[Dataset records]

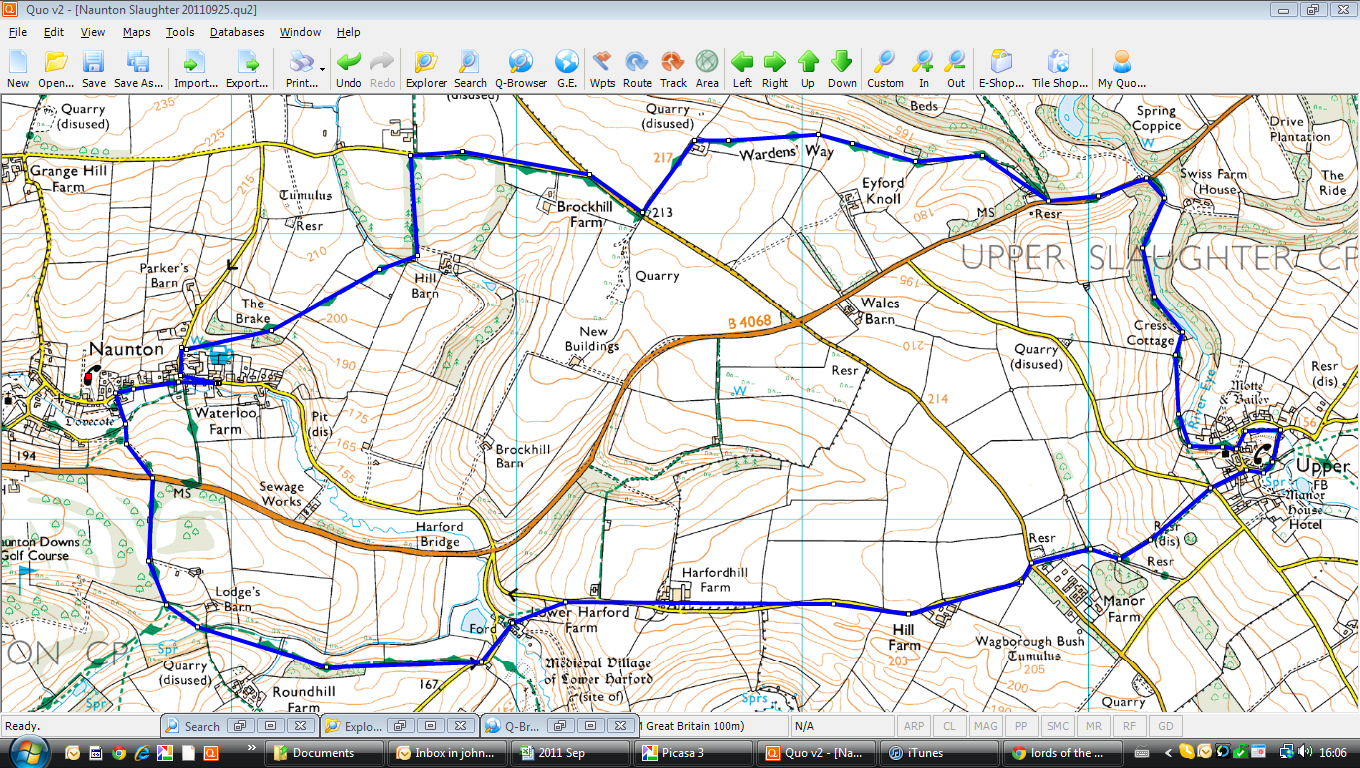The image size is (1360, 768).
Task: Toggle the MAG indicator in status bar
Action: (985, 726)
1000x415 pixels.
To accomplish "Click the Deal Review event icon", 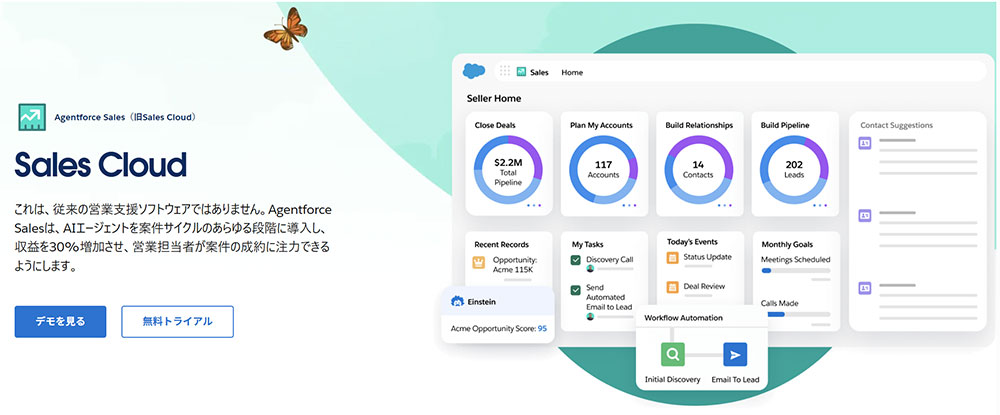I will [x=672, y=287].
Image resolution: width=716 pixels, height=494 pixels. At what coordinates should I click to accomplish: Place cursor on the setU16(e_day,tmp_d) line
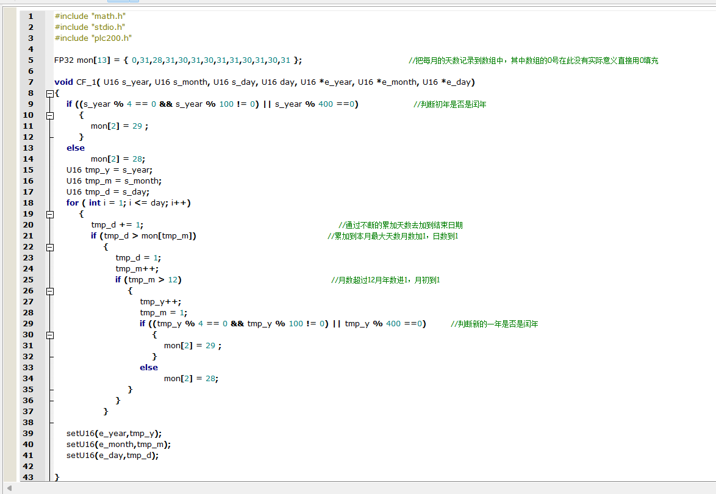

__What this task involves__
Search the data for the word "pixels" and copy each line where it appears.

__Solution to this exercise__
1000x415 pixels.
Image resolution: width=716 pixels, height=494 pixels. At what coordinates should I click to accomplish: Place cursor on the setU16(e_day,tmp_d) line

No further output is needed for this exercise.